[1.14.1] Als er (Robert) nun da fest vor Mir steht, betrachtet er Mich vom Kopf bis zu den Zehenspitzen und findet in Mir richtig und ganz unverkennbar den Jesus, den er da zu finden glaubte, und zwar im selben dürftigen Anzug und auch mit den Wundmalen, wie er sich seinen Jesus gar oft in seiner Phantasie ausgemalt hatte.

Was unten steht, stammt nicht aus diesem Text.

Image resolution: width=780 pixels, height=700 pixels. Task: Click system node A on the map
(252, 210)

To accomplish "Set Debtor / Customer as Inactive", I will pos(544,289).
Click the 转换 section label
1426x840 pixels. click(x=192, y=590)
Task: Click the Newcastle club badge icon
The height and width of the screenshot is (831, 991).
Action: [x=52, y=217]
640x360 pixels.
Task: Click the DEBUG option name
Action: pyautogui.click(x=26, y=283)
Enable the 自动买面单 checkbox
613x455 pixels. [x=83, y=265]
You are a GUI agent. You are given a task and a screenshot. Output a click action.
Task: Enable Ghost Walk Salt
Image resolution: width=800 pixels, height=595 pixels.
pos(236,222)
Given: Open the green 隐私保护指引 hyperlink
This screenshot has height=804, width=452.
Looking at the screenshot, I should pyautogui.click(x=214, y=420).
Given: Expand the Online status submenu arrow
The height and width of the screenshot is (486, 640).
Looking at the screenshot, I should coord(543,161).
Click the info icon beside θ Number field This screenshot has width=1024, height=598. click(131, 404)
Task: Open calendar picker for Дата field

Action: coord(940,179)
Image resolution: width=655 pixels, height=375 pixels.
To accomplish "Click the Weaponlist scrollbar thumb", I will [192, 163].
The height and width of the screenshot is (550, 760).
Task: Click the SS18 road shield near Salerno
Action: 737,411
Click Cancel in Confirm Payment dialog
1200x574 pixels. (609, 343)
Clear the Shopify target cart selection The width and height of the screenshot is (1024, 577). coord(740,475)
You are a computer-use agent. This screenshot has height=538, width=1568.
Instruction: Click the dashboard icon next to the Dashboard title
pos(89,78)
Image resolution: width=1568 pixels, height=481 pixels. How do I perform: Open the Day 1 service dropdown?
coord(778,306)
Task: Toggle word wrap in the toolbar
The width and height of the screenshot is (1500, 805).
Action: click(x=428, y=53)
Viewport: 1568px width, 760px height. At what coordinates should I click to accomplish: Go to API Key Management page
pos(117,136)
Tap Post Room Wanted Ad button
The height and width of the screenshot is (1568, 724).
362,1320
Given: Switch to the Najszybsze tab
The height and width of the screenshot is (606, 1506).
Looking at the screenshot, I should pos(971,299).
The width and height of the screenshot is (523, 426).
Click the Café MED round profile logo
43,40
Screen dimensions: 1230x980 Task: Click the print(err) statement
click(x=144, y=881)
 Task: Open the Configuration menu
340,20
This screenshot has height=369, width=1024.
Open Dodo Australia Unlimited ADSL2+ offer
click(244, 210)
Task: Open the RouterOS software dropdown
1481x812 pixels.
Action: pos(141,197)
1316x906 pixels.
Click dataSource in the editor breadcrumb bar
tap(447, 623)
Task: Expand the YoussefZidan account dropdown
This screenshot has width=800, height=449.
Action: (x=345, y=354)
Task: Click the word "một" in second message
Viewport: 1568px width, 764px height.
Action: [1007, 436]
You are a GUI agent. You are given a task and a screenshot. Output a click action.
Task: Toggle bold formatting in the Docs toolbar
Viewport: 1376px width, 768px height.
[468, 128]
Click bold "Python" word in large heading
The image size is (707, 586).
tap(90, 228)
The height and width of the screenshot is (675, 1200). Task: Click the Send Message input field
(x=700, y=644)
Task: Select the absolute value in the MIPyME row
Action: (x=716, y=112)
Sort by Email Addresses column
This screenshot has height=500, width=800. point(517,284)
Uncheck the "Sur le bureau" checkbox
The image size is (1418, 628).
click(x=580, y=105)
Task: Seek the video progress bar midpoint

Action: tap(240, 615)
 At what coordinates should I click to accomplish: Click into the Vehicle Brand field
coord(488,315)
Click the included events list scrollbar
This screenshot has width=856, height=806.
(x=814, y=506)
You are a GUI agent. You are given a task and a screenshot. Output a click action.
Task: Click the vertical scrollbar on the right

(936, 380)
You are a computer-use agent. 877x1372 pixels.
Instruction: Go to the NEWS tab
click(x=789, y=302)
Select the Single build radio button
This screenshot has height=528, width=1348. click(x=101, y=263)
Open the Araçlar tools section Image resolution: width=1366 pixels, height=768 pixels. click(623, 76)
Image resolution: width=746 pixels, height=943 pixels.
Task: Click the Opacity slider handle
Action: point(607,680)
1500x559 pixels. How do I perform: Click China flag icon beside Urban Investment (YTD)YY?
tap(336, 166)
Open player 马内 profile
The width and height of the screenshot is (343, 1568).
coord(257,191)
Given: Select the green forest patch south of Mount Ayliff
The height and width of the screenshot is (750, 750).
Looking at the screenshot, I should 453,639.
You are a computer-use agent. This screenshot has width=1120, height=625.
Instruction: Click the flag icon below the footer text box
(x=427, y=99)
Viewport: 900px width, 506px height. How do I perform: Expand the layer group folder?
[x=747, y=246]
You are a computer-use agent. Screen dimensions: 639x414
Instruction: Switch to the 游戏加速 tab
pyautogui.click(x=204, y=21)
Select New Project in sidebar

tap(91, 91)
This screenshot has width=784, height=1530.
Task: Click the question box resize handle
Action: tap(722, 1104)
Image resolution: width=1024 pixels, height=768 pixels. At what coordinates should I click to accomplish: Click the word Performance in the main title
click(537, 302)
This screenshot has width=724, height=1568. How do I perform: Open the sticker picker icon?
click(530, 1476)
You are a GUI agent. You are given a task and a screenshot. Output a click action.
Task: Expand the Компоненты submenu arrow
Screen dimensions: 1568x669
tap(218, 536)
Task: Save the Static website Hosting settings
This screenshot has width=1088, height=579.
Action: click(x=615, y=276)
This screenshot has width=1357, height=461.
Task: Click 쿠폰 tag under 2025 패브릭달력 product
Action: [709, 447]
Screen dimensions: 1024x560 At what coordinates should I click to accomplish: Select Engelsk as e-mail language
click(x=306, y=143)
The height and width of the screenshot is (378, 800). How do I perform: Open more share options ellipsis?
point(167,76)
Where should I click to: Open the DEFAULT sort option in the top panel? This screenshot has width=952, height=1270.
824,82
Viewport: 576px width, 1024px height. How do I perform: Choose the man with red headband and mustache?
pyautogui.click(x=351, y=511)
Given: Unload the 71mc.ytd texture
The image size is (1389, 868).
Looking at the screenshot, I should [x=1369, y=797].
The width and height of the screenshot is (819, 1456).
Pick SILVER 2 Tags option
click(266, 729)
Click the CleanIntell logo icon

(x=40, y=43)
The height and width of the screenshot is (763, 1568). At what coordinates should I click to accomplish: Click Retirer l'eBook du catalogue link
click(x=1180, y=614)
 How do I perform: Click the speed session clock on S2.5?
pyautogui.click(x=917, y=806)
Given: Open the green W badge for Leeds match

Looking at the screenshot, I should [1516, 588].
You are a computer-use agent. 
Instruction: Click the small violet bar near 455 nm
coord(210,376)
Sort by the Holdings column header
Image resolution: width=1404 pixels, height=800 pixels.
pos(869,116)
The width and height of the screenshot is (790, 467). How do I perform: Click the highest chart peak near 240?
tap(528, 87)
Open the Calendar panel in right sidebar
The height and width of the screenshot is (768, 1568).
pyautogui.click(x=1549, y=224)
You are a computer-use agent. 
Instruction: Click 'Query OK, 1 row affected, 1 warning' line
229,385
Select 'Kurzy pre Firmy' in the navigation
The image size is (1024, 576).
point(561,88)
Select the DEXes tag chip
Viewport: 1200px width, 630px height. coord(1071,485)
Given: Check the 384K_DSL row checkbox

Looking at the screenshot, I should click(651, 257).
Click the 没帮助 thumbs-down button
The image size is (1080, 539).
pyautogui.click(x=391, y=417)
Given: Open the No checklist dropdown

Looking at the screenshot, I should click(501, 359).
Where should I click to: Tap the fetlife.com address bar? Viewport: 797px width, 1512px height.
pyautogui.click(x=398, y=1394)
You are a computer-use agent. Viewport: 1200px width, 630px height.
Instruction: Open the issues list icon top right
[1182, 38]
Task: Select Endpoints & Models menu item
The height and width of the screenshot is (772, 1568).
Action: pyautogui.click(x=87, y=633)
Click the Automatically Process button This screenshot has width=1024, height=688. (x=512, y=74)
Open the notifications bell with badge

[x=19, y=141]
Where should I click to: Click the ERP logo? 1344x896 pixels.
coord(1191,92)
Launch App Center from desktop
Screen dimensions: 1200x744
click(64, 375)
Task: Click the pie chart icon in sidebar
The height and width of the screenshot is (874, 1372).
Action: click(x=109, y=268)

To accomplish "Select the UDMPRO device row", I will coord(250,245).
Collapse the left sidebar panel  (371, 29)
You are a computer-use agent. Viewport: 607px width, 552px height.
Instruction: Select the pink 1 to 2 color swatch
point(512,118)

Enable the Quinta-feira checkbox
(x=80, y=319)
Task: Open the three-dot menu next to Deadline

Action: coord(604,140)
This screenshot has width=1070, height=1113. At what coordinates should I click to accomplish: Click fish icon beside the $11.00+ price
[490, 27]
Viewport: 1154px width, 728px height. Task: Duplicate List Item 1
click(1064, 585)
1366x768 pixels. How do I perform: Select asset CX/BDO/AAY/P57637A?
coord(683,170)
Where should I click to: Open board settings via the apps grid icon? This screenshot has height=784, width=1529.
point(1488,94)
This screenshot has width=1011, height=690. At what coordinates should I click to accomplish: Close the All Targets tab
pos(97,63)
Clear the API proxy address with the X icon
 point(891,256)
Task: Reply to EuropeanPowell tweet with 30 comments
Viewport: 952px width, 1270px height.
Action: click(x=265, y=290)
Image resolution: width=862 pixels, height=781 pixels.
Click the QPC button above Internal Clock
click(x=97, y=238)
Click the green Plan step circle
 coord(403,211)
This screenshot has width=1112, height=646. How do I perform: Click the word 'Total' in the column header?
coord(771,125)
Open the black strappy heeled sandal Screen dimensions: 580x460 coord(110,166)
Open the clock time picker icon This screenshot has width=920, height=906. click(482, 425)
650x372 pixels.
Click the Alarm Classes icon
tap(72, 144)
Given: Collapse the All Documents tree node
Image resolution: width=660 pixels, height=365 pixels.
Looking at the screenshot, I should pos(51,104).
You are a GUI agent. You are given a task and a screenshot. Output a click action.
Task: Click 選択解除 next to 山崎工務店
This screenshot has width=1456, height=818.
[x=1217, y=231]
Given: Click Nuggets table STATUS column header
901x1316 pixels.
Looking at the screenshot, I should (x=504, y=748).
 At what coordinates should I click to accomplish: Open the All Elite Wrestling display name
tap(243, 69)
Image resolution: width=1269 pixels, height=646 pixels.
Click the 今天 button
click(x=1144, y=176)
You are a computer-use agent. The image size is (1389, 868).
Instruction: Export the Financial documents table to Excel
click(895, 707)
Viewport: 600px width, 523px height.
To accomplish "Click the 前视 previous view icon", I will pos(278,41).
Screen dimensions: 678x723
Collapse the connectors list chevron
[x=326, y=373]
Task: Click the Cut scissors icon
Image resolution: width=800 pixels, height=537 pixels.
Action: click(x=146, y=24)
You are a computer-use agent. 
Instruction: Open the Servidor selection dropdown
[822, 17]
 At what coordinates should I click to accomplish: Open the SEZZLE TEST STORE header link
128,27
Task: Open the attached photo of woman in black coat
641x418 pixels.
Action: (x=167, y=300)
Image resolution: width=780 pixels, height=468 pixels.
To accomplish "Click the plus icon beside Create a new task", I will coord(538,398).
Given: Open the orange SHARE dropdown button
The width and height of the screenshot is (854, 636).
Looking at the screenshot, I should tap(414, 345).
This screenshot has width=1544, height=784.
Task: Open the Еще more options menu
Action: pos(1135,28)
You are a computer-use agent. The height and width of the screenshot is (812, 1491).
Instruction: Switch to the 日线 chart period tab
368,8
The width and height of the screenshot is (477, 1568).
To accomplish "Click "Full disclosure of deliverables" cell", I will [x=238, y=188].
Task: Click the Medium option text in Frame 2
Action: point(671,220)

[1.14.2] Nachdem er Mich eine Weile ganz stumm betrachtet, fangen ihm Tränen aus seinen Augen zu rollen an, und er spricht nach einiger Fassung voll des innigsten Mitleids:
[1.14.3] „O Du lieber, Du größter Menschenfreund, der Du Herz genug hattest, sogar Deinen grausamsten Henkern und ihren Knechten die schändlichste Unbill, die sie an Dir begingen, von ganzem Herzen zu vergeben, und das bloß darum, da Du aus Deiner Menschengröße ihre sicher totalste Blindheit als den gültigen Entschuldigungsgrund annahmst.
[1.14.4] Aber wie hart muss dabei die Gottheit, Dein so oft gerühmter und über alles gelobter und angebetetster Vater sein, so Er irgendwo ist, dass Er Dich, den edelsten, den vollkommensten und besten aller Menschen nun nahe schon 2.000 Jahre also in dieser ewigen finstern Leere herumschweben lässt, in derselben dürftigsten Armseligkeit, in der Du von Deiner Kindheit an zum reinsten und alleredelsten Menschenfreund heranwuchsest!?
[1.14.5] O Du mein allerbester und aller Liebe würdigster Meister Jesus! Wie sehr bedauere ich Dich einerseits, und wie sehr liebe ich Dich darum aber auch andererseits, eben dieser Deiner bis jetzt noch gleichen Armseligkeit wegen! Denn sieh, wärst Du mir in einem nur einigermaßen seligeren Zustand entgegengekommen, so hätte es mich wahrlich geärgert, dass ein Geist wie Du nach dem Abfall des Leibes nicht sogleich zur höchsten Auszeichnung gelangen soll, wenn es irgendeine höchste und allgerechte, vergeltende Gottheit gibt!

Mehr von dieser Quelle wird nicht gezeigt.